First playtest notes — everything that broke, and what we built to replace it.

The editorial above was written five days ago, before anyone had actually sat down and played this thing from a cold start. Today that changed. The table had notes.

Problem 1 — The Stack

The first thing that went wrong before a single tile was placed: the active deck. Sixty-three tiles printed on 110lb cardstock stack to a height that is genuinely precarious. It wobbled. It threatened to fall. Shuffling it felt like defusing something.

Prototype on the table with bag
The table during the first playtest session. The bag is visible — the fix arrived fast.

The fix was immediate and came from outside the project entirely — a large felt drawstring bag borrowed from another board game. The tiles went in. A shake randomized them. Drawing three blind felt, if anything, more satisfying than drawing from a stack. A second question: where do unchosen tiles go?

Turns out the answer is the same bag. Research into the video game's mechanics confirmed that unchosen tiles in the VG go straight back into the draft pool — they can reappear on the very next draft. One bag. Shake to randomize. Unchosen tiles return immediately. The stack is gone.

Design Decision: One Bag System

All Core Room tiles live in a single drawstring Active Bag. Unchosen tiles return to the bag after each draft. Drafted tiles (placed on the board) are the only tiles that leave the pool. Redraws: set the 3 current tiles aside face-down, draw 3 new ones, return set-asides to the bag after drafting.

Problem 2 — Tile Size

The original prototype tiles measured roughly 1.875" square. At that size, a single token covers nearly half the tile face. Text is readable but only just. The board felt cramped and busy.

A second set was printed at 3.25" square. The difference is not subtle. Artwork breathes. Room names read from across the table. Tokens sit on tiles without obscuring anything critical. 3.25" square is now the confirmed target size.

Problem 3 — The Pawn

Movement was the biggest design surprise of the session. The rules called for moving the pawn one room at a time, deducting a step on each move. In practice, this felt like administrative overhead. The mental math was already happening — the pawn was just a physical confirmation of work already done in the head.

Halfway through the first run, the pawn stopped being moved step by step entirely. This wasn't a failure of discipline. It was useful information.

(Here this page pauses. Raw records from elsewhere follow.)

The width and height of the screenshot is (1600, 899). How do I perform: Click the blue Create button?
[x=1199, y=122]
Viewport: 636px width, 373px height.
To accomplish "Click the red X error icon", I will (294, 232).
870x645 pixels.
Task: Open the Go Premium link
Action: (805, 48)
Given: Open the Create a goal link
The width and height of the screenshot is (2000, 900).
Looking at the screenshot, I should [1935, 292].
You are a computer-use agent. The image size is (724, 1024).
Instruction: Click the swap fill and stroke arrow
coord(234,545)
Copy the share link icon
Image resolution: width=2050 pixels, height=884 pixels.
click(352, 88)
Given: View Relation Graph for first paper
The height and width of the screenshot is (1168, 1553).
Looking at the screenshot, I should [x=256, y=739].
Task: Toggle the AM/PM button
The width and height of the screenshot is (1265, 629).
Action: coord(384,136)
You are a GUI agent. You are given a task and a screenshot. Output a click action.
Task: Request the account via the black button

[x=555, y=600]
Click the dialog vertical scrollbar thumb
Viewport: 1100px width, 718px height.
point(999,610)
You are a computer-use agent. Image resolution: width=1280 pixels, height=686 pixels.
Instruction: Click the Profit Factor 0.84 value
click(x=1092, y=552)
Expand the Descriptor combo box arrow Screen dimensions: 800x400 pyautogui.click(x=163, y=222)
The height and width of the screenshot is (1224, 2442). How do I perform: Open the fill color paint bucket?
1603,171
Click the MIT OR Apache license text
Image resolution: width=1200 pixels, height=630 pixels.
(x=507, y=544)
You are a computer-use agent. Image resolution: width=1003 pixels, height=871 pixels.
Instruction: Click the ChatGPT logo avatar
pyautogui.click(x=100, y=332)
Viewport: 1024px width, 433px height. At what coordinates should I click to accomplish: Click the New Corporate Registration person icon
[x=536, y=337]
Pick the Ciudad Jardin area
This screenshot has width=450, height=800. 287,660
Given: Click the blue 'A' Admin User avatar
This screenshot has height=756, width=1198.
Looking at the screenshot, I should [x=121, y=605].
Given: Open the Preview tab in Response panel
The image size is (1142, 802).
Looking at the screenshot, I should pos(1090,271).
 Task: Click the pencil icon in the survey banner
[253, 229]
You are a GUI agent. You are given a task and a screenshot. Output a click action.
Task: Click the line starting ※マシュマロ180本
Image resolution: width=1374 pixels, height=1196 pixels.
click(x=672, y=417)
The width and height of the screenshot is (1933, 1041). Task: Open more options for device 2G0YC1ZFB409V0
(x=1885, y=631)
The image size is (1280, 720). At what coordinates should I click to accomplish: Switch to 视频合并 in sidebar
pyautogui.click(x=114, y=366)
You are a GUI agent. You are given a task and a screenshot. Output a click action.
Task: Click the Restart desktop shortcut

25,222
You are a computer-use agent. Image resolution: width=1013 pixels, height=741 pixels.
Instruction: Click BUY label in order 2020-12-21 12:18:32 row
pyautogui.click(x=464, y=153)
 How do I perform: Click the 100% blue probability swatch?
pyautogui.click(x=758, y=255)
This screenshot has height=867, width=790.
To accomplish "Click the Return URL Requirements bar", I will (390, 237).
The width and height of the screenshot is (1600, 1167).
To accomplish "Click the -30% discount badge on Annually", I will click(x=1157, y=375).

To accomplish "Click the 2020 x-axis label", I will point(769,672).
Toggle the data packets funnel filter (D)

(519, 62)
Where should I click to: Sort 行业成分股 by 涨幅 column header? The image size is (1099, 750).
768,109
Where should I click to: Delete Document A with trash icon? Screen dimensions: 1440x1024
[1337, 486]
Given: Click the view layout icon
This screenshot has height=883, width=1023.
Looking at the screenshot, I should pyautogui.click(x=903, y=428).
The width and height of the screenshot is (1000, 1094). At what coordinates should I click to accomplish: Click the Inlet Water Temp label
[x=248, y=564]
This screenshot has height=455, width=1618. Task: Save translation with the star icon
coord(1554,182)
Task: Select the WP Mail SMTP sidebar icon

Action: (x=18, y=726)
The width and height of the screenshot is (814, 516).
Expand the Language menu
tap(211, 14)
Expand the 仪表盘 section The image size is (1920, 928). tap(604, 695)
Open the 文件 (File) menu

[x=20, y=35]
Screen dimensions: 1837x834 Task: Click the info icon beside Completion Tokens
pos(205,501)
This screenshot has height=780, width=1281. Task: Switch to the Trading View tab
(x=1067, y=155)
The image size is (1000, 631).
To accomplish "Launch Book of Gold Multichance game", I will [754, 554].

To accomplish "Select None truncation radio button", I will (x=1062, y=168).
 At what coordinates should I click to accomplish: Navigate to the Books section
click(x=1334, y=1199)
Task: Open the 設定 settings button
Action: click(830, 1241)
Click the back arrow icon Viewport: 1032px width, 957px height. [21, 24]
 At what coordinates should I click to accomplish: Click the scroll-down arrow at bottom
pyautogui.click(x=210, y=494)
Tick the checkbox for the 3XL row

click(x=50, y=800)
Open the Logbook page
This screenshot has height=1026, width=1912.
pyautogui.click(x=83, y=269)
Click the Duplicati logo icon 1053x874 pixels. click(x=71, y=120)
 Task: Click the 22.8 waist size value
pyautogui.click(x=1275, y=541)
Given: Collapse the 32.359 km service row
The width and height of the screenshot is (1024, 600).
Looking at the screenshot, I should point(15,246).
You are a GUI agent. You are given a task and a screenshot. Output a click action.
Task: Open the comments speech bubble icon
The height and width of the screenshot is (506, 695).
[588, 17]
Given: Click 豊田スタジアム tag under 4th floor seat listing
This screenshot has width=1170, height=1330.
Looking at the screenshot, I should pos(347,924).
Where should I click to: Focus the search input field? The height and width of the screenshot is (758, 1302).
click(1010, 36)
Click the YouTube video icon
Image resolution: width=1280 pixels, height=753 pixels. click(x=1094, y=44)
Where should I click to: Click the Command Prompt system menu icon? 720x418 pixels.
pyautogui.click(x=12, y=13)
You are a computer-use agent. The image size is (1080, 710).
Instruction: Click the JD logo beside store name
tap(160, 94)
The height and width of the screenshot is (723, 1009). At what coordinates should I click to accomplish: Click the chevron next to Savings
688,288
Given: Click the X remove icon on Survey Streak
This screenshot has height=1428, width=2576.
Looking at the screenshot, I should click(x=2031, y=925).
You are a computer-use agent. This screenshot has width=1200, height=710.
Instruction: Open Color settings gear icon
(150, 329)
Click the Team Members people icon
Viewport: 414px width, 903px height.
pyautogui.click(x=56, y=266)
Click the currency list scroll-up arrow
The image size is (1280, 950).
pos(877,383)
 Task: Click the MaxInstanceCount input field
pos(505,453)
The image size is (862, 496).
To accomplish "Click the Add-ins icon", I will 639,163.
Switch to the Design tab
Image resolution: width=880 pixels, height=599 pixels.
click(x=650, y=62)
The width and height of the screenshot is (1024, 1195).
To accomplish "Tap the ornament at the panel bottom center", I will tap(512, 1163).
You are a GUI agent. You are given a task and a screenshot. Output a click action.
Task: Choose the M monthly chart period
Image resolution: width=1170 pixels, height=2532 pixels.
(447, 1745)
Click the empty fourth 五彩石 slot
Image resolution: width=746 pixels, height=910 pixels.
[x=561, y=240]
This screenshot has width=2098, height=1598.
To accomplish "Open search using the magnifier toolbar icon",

Redesign: Declared Movement

The pawn is replaced by a flat room marker — a coin or disk. To move, declare your destination. Count the rooms along your path. Deduct that many steps in one action. Place the marker on the destination. Transit rooms trigger nothing — you only collect resources at your declared destination.

Problem 4 — First Run Clarity

The existing tutorial walked through the draft sequence clearly. What it didn't cover was the moment after you've placed a tile and moved into a room. What do you actually do now?

After entering the Wine Cellar, taking gems, and returning to the Entrance Hall — the question became: did that cost a step? Do I roll? When does the Kitchen do something? The manor has a logic to it but none of that was surfaced at the right moment.

The tutorial is being expanded to cover the full room entry sequence — what triggers on arrival, how to acquire the Shovel, how shops work, how transit movement is calculated. The goal is a document you can follow for an entire first run without touching the rulebook.